Detection of Diabetes-Related Indexes, LPS, and IL-6 by ELISA

The content of triglyceride, low density lipoprotein cholesterol (LDL-C), and LPS in serum were determined using enzyme-linked immunosorbent assay kit (Cloud Clone Corp. Product Number: SEB006Mu, SEB107Mu and SEB526Ge). Serum concentration of IL-6 was measured with mouse IL-6 ELISA kit (Beyotime Biotechnology Co., Ltd., Product Number: PI326). The serum fasting insulin (FINS) content was detected using mouse FINS ELISA kit (Jiangsu Cote Biological Technology Co. Ltd., Product Number: KT2579). The homeostasis model assessment-insulin resistance (HOMA-IR) index was calculated with the formula: (FBG value × FINS value)/22.5, and the HOMA-β index was calculated with the formula: 20 × FINS value/(FBG value - 3.5).

16S rDNA Sequencing and Data Analysis

DNA was extracted from 0.5 g of mice fecal samples using the E.Z.N.A.® Stool DNA kit (D4015, Omega, Inc., USA).
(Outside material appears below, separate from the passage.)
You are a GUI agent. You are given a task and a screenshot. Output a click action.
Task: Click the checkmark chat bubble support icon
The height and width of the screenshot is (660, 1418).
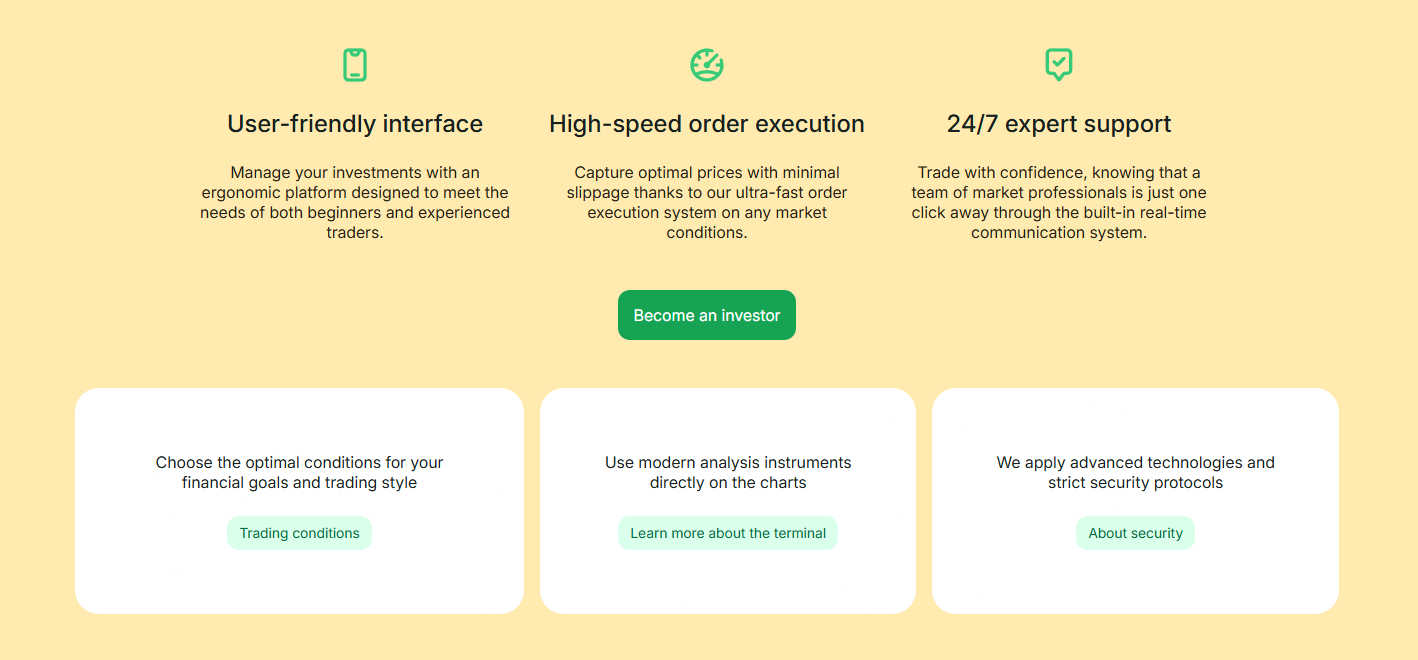pyautogui.click(x=1058, y=64)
The V4 region of the bacterial small-subunit (16S) rRNA gene was amplified with slightly modified versions of primers 515F (5ʹ-GTGYCAGCMGCCGCGGTAA-3ʹ) and 806R (5ʹ-GGACTACHVGGGTWTCTAAT-3ʹ). The 5ʹ ends of the primers were tagged with specific barcodes per sample and sequencing universal primers.

PCR amplification was performed in a total volume of 25 µL reaction mixture containing 25 ng of template DNA, 12.5 µL PCR premix, and 2.5 µL of each of the primers. The PCR conditions to amplify the prokaryotic 16S fragments were as follows: initial denaturation at 98 °C for 30 seconds, followed by 35 cycles of denaturation at 98 °C for 10 seconds, annealing at 54 °C/52 °C for 30 seconds, and extension at 72 °C for 45 seconds, and final extension at 72 °C for 10 minutes. The PCR products were purified by AMPure XT beads (Beckman Coulter Genomics, Danvers, MA, USA) and quantified by Qubit (Invitrogen, USA). Purified amplicons were pooled in equimolar and were paired-end sequenced (2 × 250) on an Illumina Hiseq2500 platform according to the standard protocol.
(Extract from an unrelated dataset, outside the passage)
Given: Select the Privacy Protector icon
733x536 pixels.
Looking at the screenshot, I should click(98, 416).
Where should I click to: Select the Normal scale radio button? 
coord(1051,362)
Determination of SCFAs in Feces by GC-MS

Reagent Preparation

2-ethylbutyric acid (Sigma, Product Number: 109959) was diluted with diethyl ether (Sigma, Product Number: 309966) as an internal standard solution of 0.1 mmol/L. Acetic acid (Sigma, Product Number: 100063) was diluted into eight different concentrations of standard solution by diethyl ether, and the concentrations were 0.05, 0.1, 0.15, 0.2, 0.25, 0.3, 0.35, 0.4 mmol/L. Each standard solution preparation method of propionic acid (Sigma, Product Number: 402907), butyric acid (Sigma, Product Number: 402907) and valeric acid (Sigma, Product Number: 240370) is the same as acetic acid.

Sample Preparation

0.2 g of feces was dissolved in 0.5 mL distilled water in a centrifuge tube, swirled for 1 min, centrifuged at 10,000 r/min for 5 min, and then the supernatant was taken out, filtered and put into a new centrifuge tube. 50 μL of 50% sulfuric acid solution and 750 μL of internal standard were added to the centrifuge tube, followed by being swirled for 1 min, being centrifuged at 10,000 r/min for 5 min, and standing at 4 °C for 30 min. In the end, the upper solution (1 mL) was taken for subsequent analysis.

GC-MS Parameters

A Thermo ScientificTM TraceTM 1310 gas chromatography system coupled to a Thermo ScientificTM TSQ 8000 inert MSD quadrupole mass spectrometer (Thermo Fisher Scientific, USA) and equipped with an TR-FFAP capillary column (30 m × 0.25 × 0.25 μm, Thermo Fisher Scientific, USA) was used to perform an analysis of SCFAs from fecal samples. The solution obtained in 4.5.2 section was injected in a split mode into the column, and the split ratio was 10:1. Helium was used as the carrier gas at a constant flow rate of 1 mL/min. The initial oven temperature was 40 °C, which was maintained for 2 min and then raised to 200 °C at a rate of 10 °C/min. The temperature of the ion source was 250 °C, and the temperatures of the injector was 230°C. The mass detector system was operated in an electron impact (EI) mode with an ionization energy of 70 eV. The ions were monitored from m/z 10 to 100. A quantitative analysis was performed using Thermo Xcalibur software.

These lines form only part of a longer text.